*** INPUT MATERIAL ***

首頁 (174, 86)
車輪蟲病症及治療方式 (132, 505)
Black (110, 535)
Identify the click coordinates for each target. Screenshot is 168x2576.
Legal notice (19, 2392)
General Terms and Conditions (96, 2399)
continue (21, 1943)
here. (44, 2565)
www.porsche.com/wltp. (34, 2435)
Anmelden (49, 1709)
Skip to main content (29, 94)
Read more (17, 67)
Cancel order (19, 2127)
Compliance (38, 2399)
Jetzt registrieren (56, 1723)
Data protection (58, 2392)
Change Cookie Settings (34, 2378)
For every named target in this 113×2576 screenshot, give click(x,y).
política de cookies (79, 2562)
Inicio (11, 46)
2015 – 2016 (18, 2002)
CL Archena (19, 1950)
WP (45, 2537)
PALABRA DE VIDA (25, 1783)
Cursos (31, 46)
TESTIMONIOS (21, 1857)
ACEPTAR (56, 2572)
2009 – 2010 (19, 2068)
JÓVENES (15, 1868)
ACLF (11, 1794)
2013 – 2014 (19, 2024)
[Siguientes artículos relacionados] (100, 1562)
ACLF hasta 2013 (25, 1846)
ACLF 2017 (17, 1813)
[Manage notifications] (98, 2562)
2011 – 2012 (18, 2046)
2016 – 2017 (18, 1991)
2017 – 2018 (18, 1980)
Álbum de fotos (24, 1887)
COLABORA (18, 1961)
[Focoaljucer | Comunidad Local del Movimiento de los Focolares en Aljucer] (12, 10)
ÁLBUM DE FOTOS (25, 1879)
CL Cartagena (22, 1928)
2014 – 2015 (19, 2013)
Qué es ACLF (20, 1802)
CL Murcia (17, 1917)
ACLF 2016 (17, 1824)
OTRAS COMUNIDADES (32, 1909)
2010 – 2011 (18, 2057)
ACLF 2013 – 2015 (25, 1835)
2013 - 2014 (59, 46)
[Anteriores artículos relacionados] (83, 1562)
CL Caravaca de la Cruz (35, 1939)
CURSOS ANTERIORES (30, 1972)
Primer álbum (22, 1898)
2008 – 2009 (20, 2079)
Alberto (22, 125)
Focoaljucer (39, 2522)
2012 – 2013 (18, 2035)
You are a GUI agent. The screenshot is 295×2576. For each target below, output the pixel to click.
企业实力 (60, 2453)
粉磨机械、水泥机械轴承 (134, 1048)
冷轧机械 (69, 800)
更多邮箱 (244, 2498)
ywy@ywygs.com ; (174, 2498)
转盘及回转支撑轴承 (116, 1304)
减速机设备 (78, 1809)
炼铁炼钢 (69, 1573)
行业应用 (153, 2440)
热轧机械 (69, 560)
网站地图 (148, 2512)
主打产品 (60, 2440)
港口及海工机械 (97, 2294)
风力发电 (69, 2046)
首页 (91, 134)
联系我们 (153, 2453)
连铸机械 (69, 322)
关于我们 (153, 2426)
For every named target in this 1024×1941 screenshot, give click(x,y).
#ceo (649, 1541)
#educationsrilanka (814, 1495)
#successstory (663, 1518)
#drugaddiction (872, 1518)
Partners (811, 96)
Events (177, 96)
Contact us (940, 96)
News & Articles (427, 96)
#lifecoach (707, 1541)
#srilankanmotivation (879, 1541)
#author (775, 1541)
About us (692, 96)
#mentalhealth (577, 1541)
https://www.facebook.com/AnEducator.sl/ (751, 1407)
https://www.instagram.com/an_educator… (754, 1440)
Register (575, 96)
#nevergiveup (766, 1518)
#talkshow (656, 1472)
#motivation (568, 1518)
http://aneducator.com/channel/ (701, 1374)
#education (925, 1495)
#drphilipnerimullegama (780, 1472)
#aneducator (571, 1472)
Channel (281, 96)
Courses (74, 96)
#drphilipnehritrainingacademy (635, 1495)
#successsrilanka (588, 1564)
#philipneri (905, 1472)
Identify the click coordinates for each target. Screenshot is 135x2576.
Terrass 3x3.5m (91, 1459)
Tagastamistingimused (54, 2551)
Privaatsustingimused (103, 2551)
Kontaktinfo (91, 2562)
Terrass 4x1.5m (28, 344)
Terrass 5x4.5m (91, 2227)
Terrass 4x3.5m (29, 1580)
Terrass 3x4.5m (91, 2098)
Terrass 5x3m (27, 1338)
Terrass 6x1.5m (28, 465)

*** End of INPUT MATERIAL ***

* WHAT YOU SHOULD DO:
Whenever a line in the listing above includes the word "Focoaljucer", return that line.

* ANSWER SECTION:
[Focoaljucer | Comunidad Local del Movimiento de los Focolares en Aljucer] (12, 10)
Focoaljucer (39, 2522)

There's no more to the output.